Somehow, although it boggles the mind to ponder, you have found a way to think these thoughts, feel this pain, and sit in the muck of it without falling into a million little pieces and blowing away.

Although eating no longer appeals, you put things in your mouth, chew, and swallow. While sleep is often elusive, you get enough of it to get to your feet in the morning to do the things that you do. These things which you used to do without much noticing now feel like climbing a mountain bare-footed, yet somehow you do them.

As the days, weeks, and months go by, you’re still here. How can that be? You thought that without your person, life could not continue. The sun would stop in the sky, the seasons would pause, and traffic would freeze-frame. The universe would call a timeout to correct its error or at least provide a long moment of silence (nip it, birds).

But the sun didn’t stop, the seasons continued, the birds kept singing, and traffic crawled or raced on. Meanwhile, you, despite all your internal predictions, unexpectedly and thankfully continue to live.

Living is haunted now. You thought your person was totally gone, but they won’t and don’t go away. The memories sneak through your cracks or sometimes slap you in the face. They show up in dreams, in birds in the backyard, and in TV commercials. Often the presence of their absence feels like a weight sitting on your chest. But you notice that other times their presence is a balm, a warm blanket, or a needed inspiration or kick in the pants.

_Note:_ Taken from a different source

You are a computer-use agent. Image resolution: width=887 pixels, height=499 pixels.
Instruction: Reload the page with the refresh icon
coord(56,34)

Questions follow you and pester for a response: What did they mean to you when they were alive? How did they make your life better? Did they also sometimes make your life harder? What do you want and need them to mean to you now? What did you mean to them and how did you make their life better? How do you want them to accompany you in your days going forward?

How in the world can you wrestle with these questions when it feels like you have nothing left? Yet, that is exactly what you do.

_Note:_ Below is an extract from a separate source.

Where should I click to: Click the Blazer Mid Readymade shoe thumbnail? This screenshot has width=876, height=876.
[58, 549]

Life, and death, can be full of mystery, as is the reality that you continue to find ways to continue life and living. And that is a grateful something when it feels like you have nothing left.

 

Greg Adams

 

Greg Adams

Greg Adams is a social worker at Arkansas Children's Hospital (ACH) where he coordinates the Center for Good Mourning, a grief support and outreach program, and works with bereavement support for staff who are exposed to suffering and loss. His past experience at ACH includes ten years in pediatric oncology and 9 years in pediatric palliative care. He has written for and edited The Mourning News, an electronic grief/loss newsletter, since its beginning in 2004. Greg is also an adjunct professor in the University of Arkansas-Little Rock Graduate School of Social Work where he teaches a grief/loss elective and students are told that while the class is elective, grief and loss are not. In 1985, Greg graduated from Baylor University majoring in social work and religion, and he earned a Masters in Social Work from the University of Missouri in 1986. One answer to the question of how he got into the work of grief and death education is that his father was an educator and his mother grew up in the residence part of a funeral home where her father was a funeral director. After growing up in a couple small towns in Missouri south of St. Louis, Greg has lived in Little Rock since 1987. He married a Little Rock native in 1986 and his wife is an early childhood special educator and consultant. Together they have two adult children. Along with his experience in the hospital with death and dying and with working with grieving people of all ages, personal experiences with death and loss have been very impacting and influential. In 1988, Greg’s father-in-law died of an unexpected suicide. In 1996, Greg and his wife lost a child in mid-pregnancy to anencephaly (no brain developed). Greg’s mother died on hospice with cancer in 2008 and his father died after the family decided to stop the ventilator after a devastating episode of sepsis and pneumonia in 2015. Greg has a variety of interests and activities—including slow running, reading, sports, public education, religion, politics, and diversity issues—and is active in his church and community. He is honored to have the opportunity to be a contributor for Open to Hope.